Analisando ainda a questão a partir de um terceiro ângulo, pode ser que aqueles que ainda não praticam constituem a massa de potenciais praticantes, estruturante do futuro mercado de consumo das actividades físico-desportivas. Mas, tomando em consideração a estrutura sócio-económica da nossa sociedade, e as características sedentárias, herdadas de séculos de cultura, temos sérias reservas quanto à possibilidade de todos eles integrarem o processo de comercialização das práticas, pelo menos num horizonte temporal previsível.
A ser verdade o que se acaba de afirmar, isto significa que o número de clubes terá de continuar a aumentar se se desejar alcançar a real difusão da prática. Naturalmente que o número de dirigentes desportivos (benévolos e não benévolos) aumentará concomitantemente.

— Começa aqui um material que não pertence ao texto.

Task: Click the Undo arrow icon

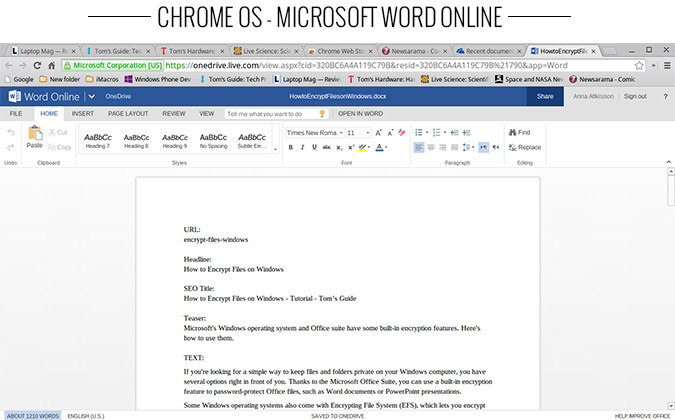Action: (x=10, y=133)
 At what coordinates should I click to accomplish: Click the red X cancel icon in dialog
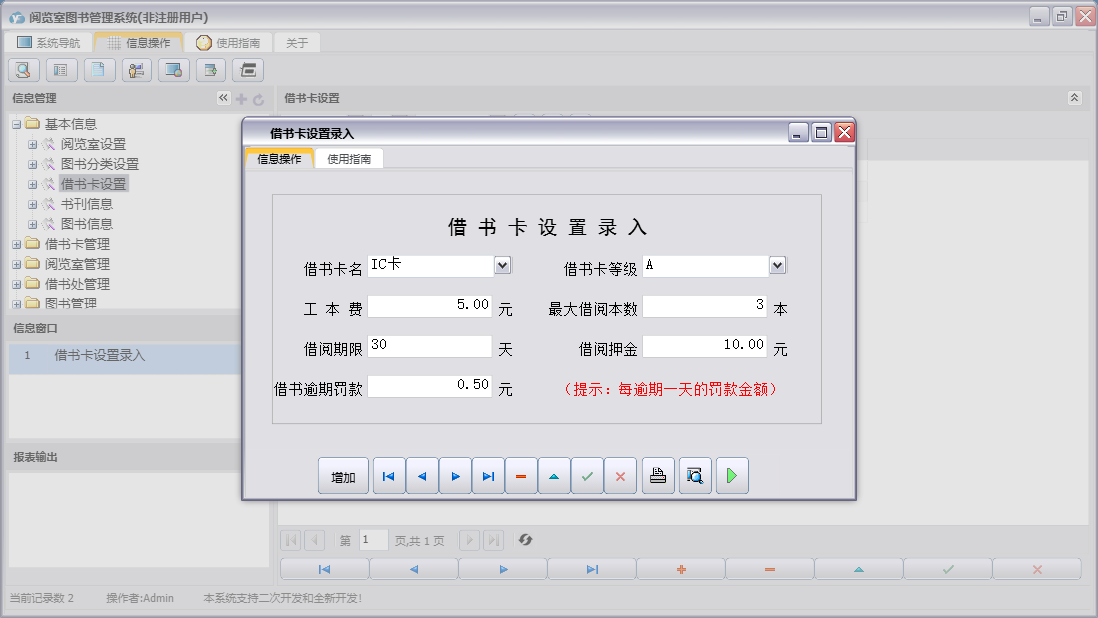tap(620, 475)
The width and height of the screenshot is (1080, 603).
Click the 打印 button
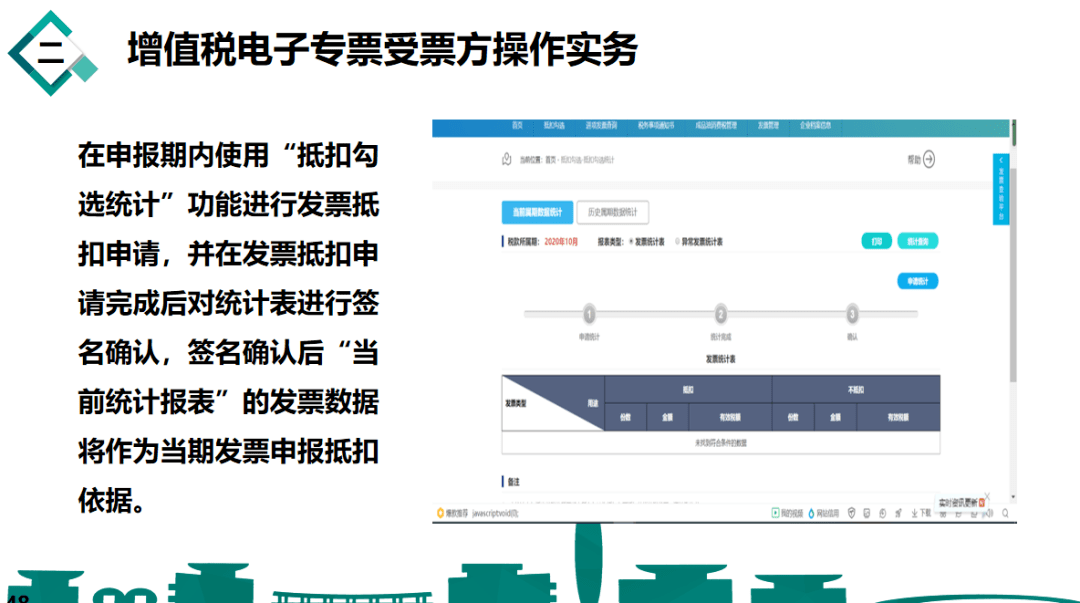tap(876, 242)
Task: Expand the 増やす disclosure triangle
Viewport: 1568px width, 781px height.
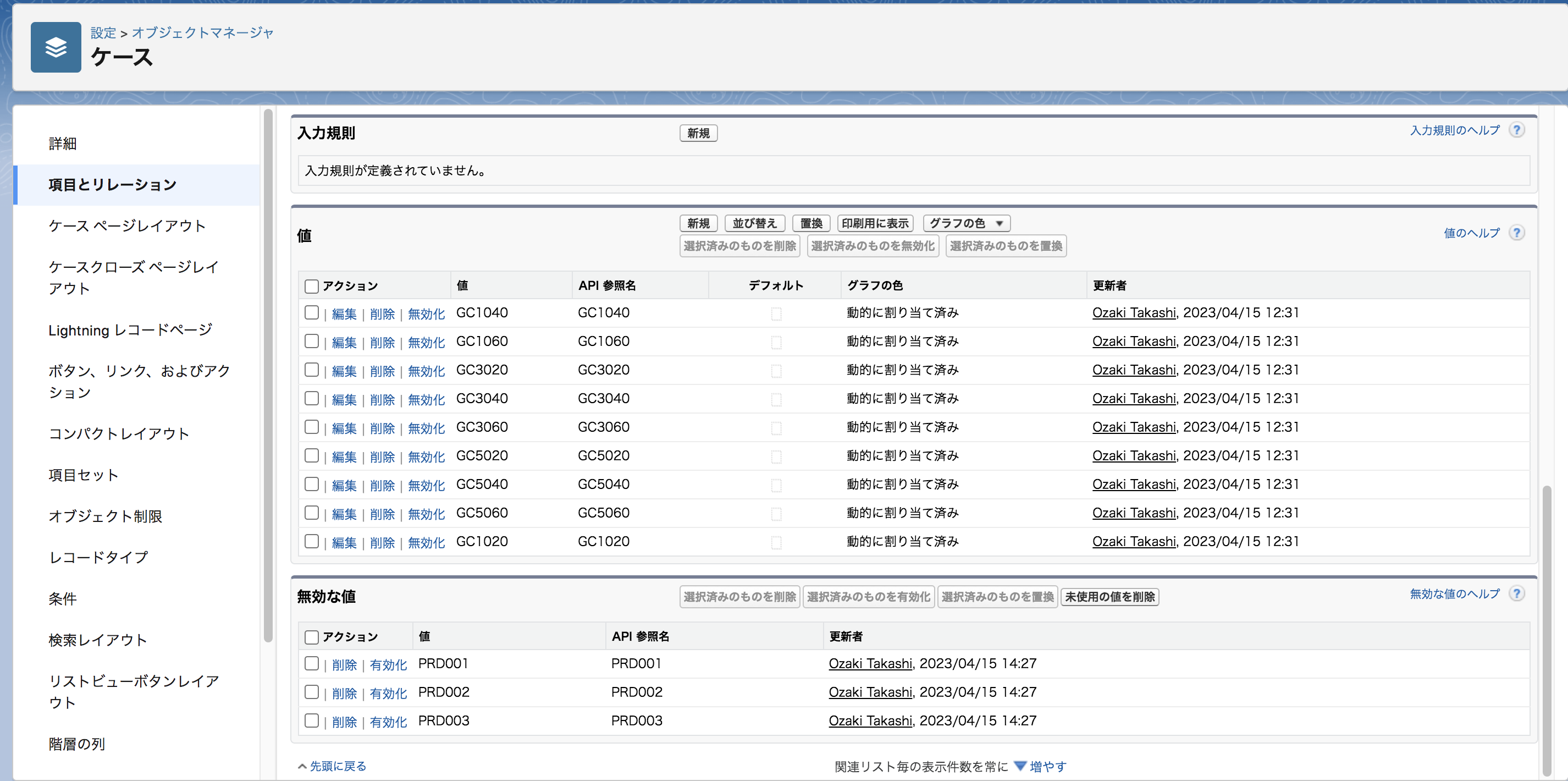Action: tap(1020, 766)
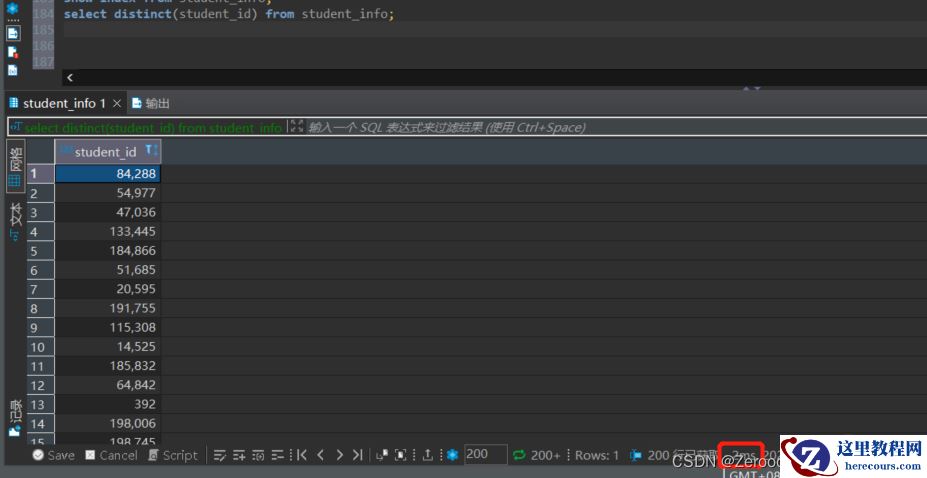Switch to Text (文本) view mode

click(x=15, y=221)
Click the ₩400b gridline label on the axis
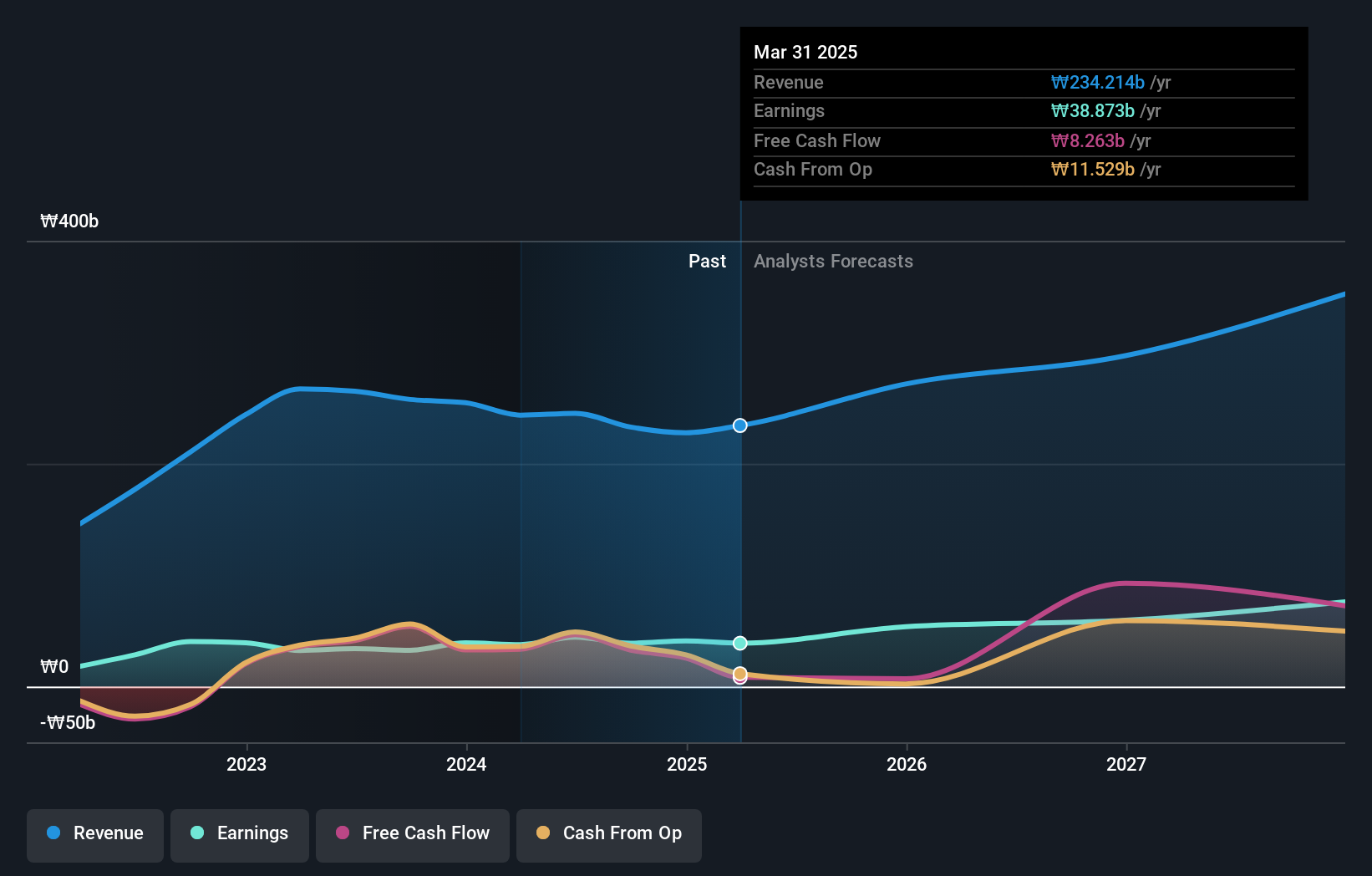The image size is (1372, 876). click(x=69, y=222)
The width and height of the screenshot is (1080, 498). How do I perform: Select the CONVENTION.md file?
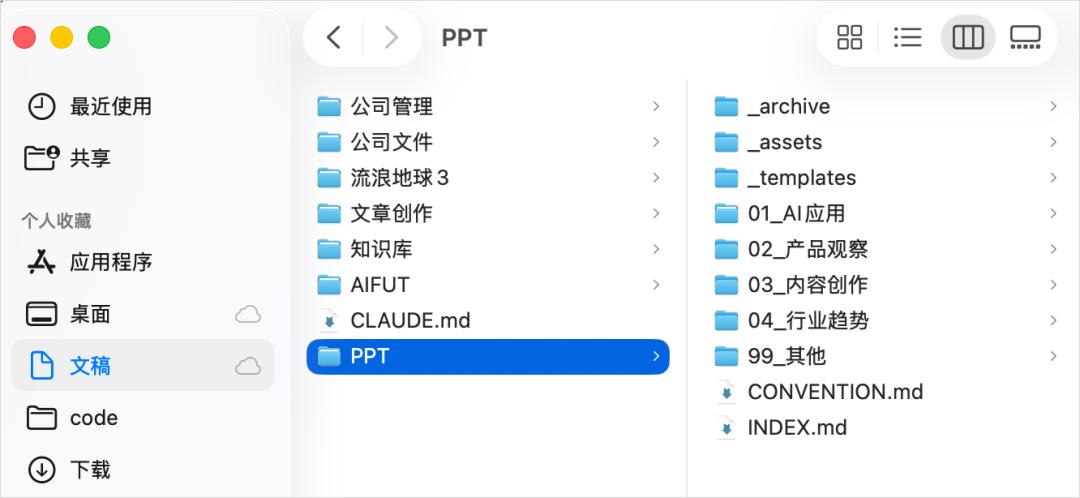pos(834,392)
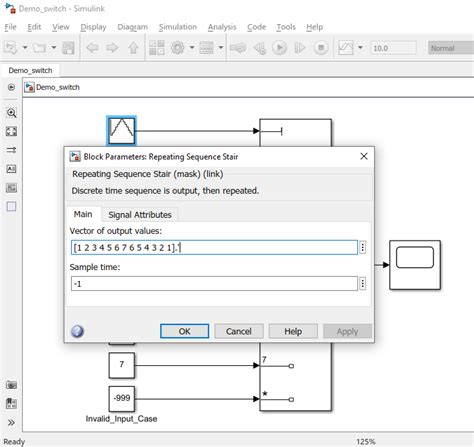The image size is (474, 447).
Task: Click the Run simulation play button
Action: pyautogui.click(x=279, y=48)
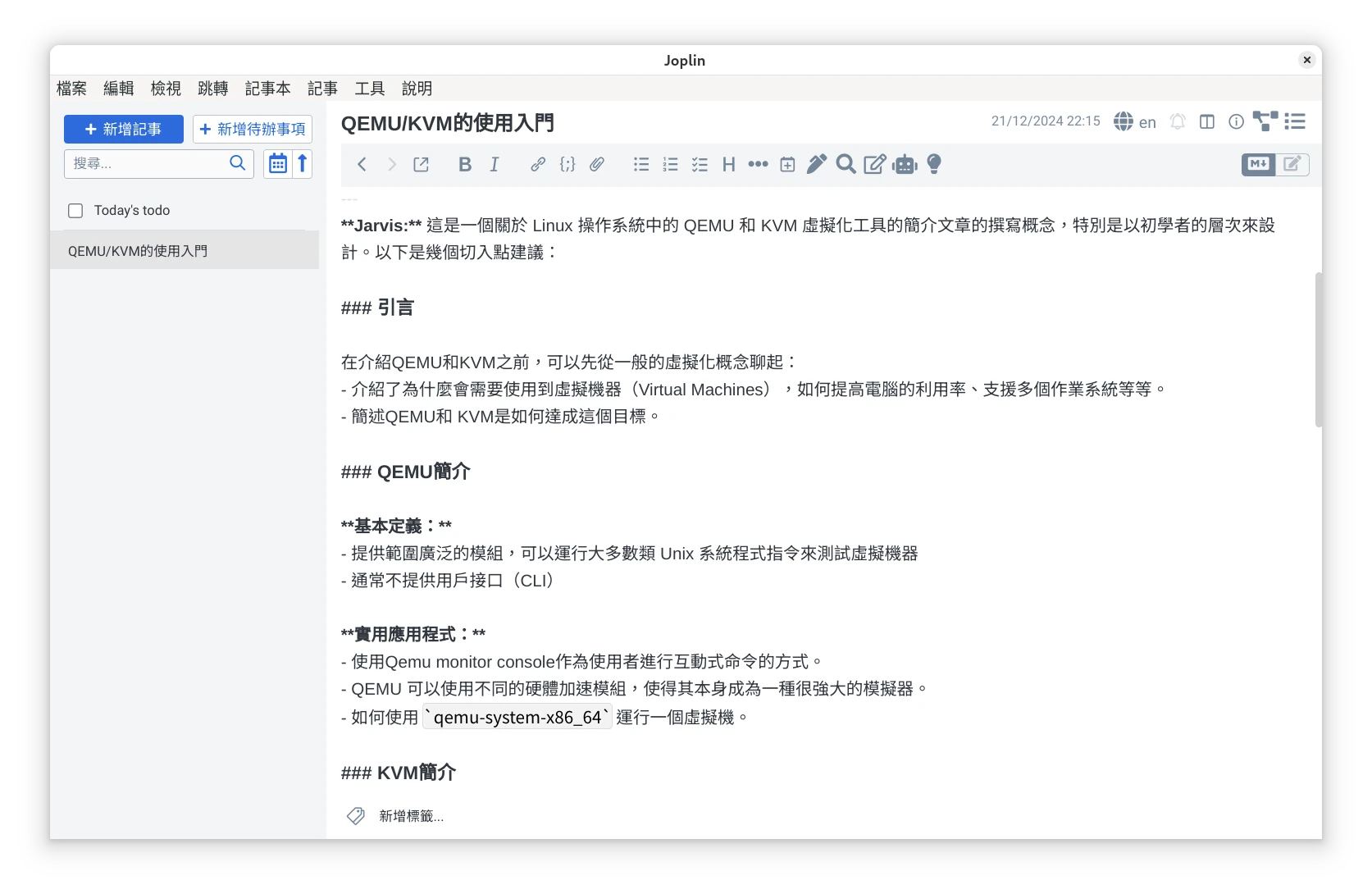The image size is (1372, 894).
Task: Create a new note with 新增記事
Action: (123, 129)
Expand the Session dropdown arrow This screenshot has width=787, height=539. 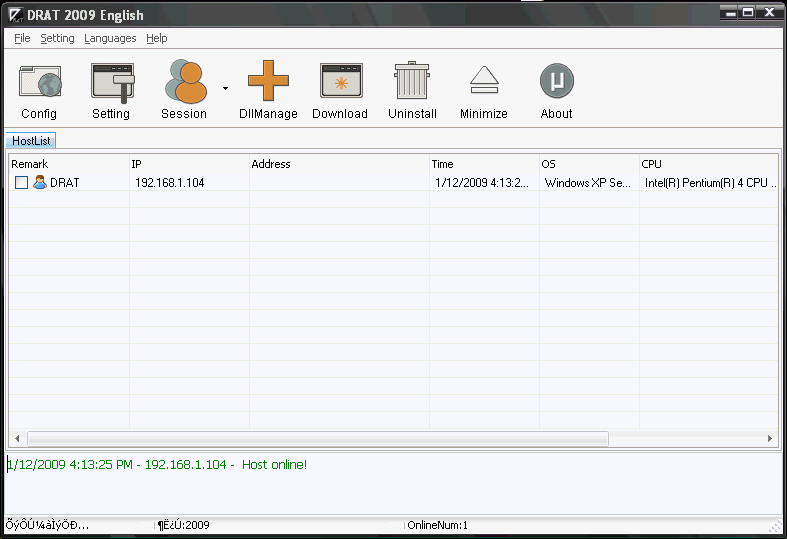coord(225,88)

O que significa que a crise do dirigismo, em termos quantitativos, não existe. Mas se assim é, então a que se refere a «crise», pois que ela existe e é grave? É frequente a referência à falta de elementos para se construir uma direcção de um clube, a ameaça dos directores em exercício «entregarem» as chaves e o número de abandonos em diferentes momentos do mandato das direcções ser elevado.
A verdade é que não é possível isolar esta «crise» fechando-a sobre si própria. A crise é geral e passa, antes de tudo, nos elementos das camadas populares, pela crise no mundo do trabalho. E isto é fundamental que se tome em consideração na medida em que os valores determinantes e justificadores do associativismo são, em larga medida, comuns aos do trabalho: a necessidade de participar e intervir na definição de objectivos e processos de acção, a solidariedade que se deve manifestar entre os indivíduos, a vontade de progredir e melhorar as condições de vida, o exercício da justiça assente na igualdade de direitos tomando em consideração a desigualdade das situações, etc.
Por isso, o estado de espírito que caracteriza o dirigente desportivo voluntário do clube popular não é diferente daquele que caracteriza o trabalhador: inquietação quanto ao futuro, descrença no real valor das decisões políticas para a resolução dos problemas, e, acima de tido, falta de meios de toda a ordem. Por outro lado, uma das componentes da crise «interna» do próprio associativismo, radica na impregnação da visão dos próprios dirigentes do modelo desportivo hegemonicamente imposto pelas federações desportivas de carácter profissional mais ou menos marcado (só não é profissionalizada a federação que o não pode ser!). Esta visão arrasta-nos para a voragem do espectáculo desportivo profissional, impondo a cópia de modelos que nada têm a ver com a realidade em que se inserem os seus clubes.
É certo que alguns clubes escapam a esta «engrenagem», mas são precisamente os seus dirigentes que mais dificuldades encontram pela frente e sentem a maior incompreensão social e política para a execução dos seus projectos.
A crise do Dirigismo Desportivo Voluntário é, por isso, o resultado da acção conjugada de diferentes «crises», e passa também, pela própria «crise» do valor social com que o associativismo é entendido e interpretado pelo próprio Movimento Associativo. Alguns são levados a afirmar, por isso, que a crise do associativismo é, antes de mais, a «crise» na crença dos seus próprios valores.
A crise é, portanto, essencialmente de carácter qualitativo.